I have tried adding listeners to the ChannelFuture of the malfunctioning channel connection, however according to the channelFuture everything works, which is not the case.
I tried adding ChannelOptions to allow for more Clients queued to the server.
GameServer
The GameServer server is initialized as follow:
// Create the bootstrap to make this act like a server.
ServerBootstrap serverBootstrap = new ServerBootstrap();
serverBootstrap.group(bossGroup)
.channel(NioServerSocketChannel.class)
.childHandler(new ChannelInitialisation(new ClientInputReader(gameThread)))
.option(ChannelOption.SO_BACKLOG, 1000)
.childOption(ChannelOption.SO_KEEPALIVE, true)
.childOption(ChannelOption.TCP_NODELAY, true);
bossGroup.execute(gameThread); // Executing the thread that handles all games on this GameServer.
// Launch the server with the specific port.
serverBootstrap.bind(port).sync();
The GameServer ClientInputReader
#ChannelHandler.Sharable
public class ClientInputReader extends SimpleChannelInboundHandler<Packet> {
private ServerMainThread serverMainThread;
public ClientInputReader(ServerMainThread serverMainThread) {
this.serverMainThread = serverMainThread;
}
#Override
public void channelRegistered(ChannelHandlerContext ctx) throws Exception {
System.out.println("[Connection: " + ctx.channel().id() + "] Channel registered");
super.channelRegistered(ctx);
}
#Override
protected void channelRead0(ChannelHandlerContext ctx, Packet packet) {
// Packet handling
}
}
The malfunction connection is not calling anything of the SimpleChannelInboundHandler.
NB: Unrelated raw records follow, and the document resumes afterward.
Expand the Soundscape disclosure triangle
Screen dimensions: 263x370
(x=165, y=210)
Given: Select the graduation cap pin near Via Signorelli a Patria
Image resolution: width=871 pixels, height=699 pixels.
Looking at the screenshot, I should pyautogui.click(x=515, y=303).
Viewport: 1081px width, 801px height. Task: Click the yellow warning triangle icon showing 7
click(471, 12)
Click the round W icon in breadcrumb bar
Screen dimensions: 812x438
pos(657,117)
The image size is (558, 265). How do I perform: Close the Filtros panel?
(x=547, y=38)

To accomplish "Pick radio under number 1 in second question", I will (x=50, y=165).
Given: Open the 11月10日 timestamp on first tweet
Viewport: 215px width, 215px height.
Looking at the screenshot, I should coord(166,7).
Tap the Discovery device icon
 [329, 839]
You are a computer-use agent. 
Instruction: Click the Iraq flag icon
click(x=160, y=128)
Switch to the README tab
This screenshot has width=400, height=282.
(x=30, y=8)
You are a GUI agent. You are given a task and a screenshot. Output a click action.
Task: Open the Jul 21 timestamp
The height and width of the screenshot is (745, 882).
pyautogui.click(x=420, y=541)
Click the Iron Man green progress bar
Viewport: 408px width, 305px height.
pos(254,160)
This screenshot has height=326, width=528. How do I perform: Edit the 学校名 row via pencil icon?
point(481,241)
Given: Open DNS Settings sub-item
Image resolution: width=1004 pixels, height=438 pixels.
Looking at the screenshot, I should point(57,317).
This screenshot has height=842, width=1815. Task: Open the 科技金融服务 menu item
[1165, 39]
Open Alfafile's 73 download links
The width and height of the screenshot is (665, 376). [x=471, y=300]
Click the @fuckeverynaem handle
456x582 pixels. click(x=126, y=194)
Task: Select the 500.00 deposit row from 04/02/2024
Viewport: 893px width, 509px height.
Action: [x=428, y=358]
Not even ExceptionCaught.
The GameServer ChannelInitialisation
public class ChannelInitialisation extends ChannelInitializer<SocketChannel> {
private SimpleChannelInboundHandler channelInputReader;
public ChannelInitialisation(SimpleChannelInboundHandler channelInputReader) {
this.channelInputReader = channelInputReader;
}
#Override
protected void initChannel(SocketChannel ch) throws Exception {
ChannelPipeline pipeline = ch.pipeline();
// every packet is prefixed with the amount of bytes that will follow
pipeline.addLast(new LengthFieldBasedFrameDecoder(Integer.MAX_VALUE, 0, 4, 0, 4));
pipeline.addLast(new LengthFieldPrepender(4));
pipeline.addLast(new PacketEncoder(), new PacketDecoder(), channelInputReader);
}
}
Client
Client creating a GameServer connection:
// Configure the client.
group = new NioEventLoopGroup();
Bootstrap b = new Bootstrap();
b.group(group)
.channel(NioSocketChannel.class)
.option(ChannelOption.TCP_NODELAY, true)
.handler(new ChannelInitialisation(channelHandler));
// Start the client.
channel = b.connect(address, port).await().channel();
/* At this point, the client thinks that the connection was succesfully, as the channel is active, open, registered and writable...*/
ClientInitialisation:
public class ChannelInitialisation extends ChannelInitializer<SocketChannel> {
private SimpleChannelInboundHandler<Packet> channelHandler;
ChannelInitialisation(SimpleChannelInboundHandler<Packet> channelHandler) {
this.channelHandler = channelHandler;
}
#Override
public void initChannel(SocketChannel ch) throws Exception {
// prefix messages by the length
ch.pipeline().addLast(new LengthFieldBasedFrameDecoder(Integer.MAX_VALUE, 0, 4, 0, 4));
ch.pipeline().addLast(new LengthFieldPrepender(4));
// our encoder, decoder and handler
ch.pipeline().addLast(new PacketEncoder(), new PacketDecoder(), channelHandler);
}
}
ClientHandler:
public class ClientPacketHandler extends SimpleChannelInboundHandler<Packet> {
#Override
public void channelActive(ChannelHandlerContext ctx) throws Exception {
super.channelActive(ctx);
System.out.println("Channel active: " + ctx.channel().id());
ctx.channel().writeAndFlush(new PacketSetupClientToGameServer());
System.out.println("Sending setup packet to the GameServer: " + ctx.channel().id());
// This is successfully called, as the client thinks the connection was properly made.
}
#Override
protected void channelRead0(ChannelHandlerContext ctx, Packet packet) {
// Reading packets.
}
}
I expect that the Client could connect properly to the server. Since the other Clients are properly connecting and the client could previously connect just fine.
TL;DR: When multiple Clients try to create a new match, there is a possibility that one, possibly more, Client(s) will not connect properly with the server, after the previous connection was closed.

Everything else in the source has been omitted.